What needs to be done: Find each line below that contains the string "size", and copy those lines out in full.

Input data:
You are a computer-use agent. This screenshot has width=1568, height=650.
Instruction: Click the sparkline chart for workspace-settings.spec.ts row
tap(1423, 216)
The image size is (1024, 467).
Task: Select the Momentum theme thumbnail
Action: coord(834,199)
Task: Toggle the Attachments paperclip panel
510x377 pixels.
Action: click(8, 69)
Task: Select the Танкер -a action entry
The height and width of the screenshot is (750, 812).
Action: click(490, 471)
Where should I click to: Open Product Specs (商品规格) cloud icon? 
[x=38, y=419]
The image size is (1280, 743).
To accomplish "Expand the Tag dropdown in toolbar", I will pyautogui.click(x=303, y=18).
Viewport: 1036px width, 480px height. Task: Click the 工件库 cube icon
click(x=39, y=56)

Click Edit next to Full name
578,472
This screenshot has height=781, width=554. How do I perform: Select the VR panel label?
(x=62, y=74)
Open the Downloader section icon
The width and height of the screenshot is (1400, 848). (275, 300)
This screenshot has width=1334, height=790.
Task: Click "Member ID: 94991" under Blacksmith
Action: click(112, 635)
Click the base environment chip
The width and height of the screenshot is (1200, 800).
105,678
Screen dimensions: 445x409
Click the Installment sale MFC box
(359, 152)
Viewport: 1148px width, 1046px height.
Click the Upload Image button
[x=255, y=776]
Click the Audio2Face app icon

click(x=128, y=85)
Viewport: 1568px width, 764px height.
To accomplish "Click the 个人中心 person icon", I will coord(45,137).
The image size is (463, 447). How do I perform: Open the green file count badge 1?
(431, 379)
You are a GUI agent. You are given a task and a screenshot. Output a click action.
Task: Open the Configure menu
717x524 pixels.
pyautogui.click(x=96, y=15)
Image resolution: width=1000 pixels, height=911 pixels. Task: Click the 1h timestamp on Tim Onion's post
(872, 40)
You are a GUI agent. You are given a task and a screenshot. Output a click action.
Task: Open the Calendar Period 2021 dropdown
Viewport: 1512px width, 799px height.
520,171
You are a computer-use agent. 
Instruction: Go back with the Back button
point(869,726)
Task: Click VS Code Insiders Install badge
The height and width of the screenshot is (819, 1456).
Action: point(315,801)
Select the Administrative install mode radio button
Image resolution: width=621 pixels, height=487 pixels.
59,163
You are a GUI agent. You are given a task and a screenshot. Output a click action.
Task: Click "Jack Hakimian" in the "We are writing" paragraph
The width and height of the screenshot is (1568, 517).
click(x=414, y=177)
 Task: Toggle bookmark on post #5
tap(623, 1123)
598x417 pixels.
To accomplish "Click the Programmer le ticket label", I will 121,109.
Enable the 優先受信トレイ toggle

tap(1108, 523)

The output:
The image size is (1024, 467).
The image size is (1280, 743).
The image size is (463, 447). How do I perform: Open the green file count badge 1?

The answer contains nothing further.